There is a cultural implication, too. Goodman built its reputation by giving artists from South Africa and the wider Global South a serious, sustained platform in markets that often tokenize such perspectives. If the gallery can preserve that mission while changing its revenue mix, it could become a model for other mid-to-large galleries facing the same squeeze. If it fails, the lesson will be just as sharp: even prestige operations with a distinctive program may struggle to keep mission and margin aligned in a market that still rewards spectacle more easily than patience.

The gallery's choices around physical space are worth watching closely. Essers told Artnet that exhibition square footage in Cape Town and Johannesburg will be reworked to create more private rooms for advisory and secondary-market activity. That sounds technical, but it signals a real shift in how galleries imagine their public. More square footage dedicated to discreet transactions means less faith that open exhibition programming alone can carry the business. It is a move from visibility as the main engine to relationship management as the main engine.

None of this makes Goodman less significant. If anything, it makes the gallery more legible. The sector is moving out of an era when international expansion could be mistaken for proof of health. What collectors, artists, and rival dealers should take from this reset is that the galleries most likely to endure may be the ones willing to look less triumphant in public while becoming more disciplined in private. That is not glamorous, but it is often what real durability looks like.

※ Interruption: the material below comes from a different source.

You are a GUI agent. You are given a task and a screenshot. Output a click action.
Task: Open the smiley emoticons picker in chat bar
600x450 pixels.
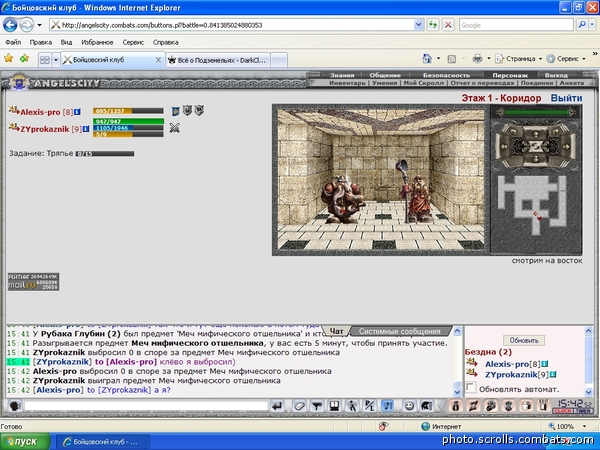click(x=409, y=406)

What makes the Goodman case unusually valuable is that it forces the sector to separate two ideas it has lazily fused together: visibility and health. A gallery can be visible everywhere and still be structurally overextended. It can stage museum-quality exhibitions, maintain international outposts, and carry prestigious artists while watching profits erode under the surface. Once that distinction becomes obvious, the old prestige metrics look far less convincing. The galleries that come through this cycle strongest may not be the loudest or the largest, but the ones that learn how to convert reputation into repeatable business without exhausting themselves in the process.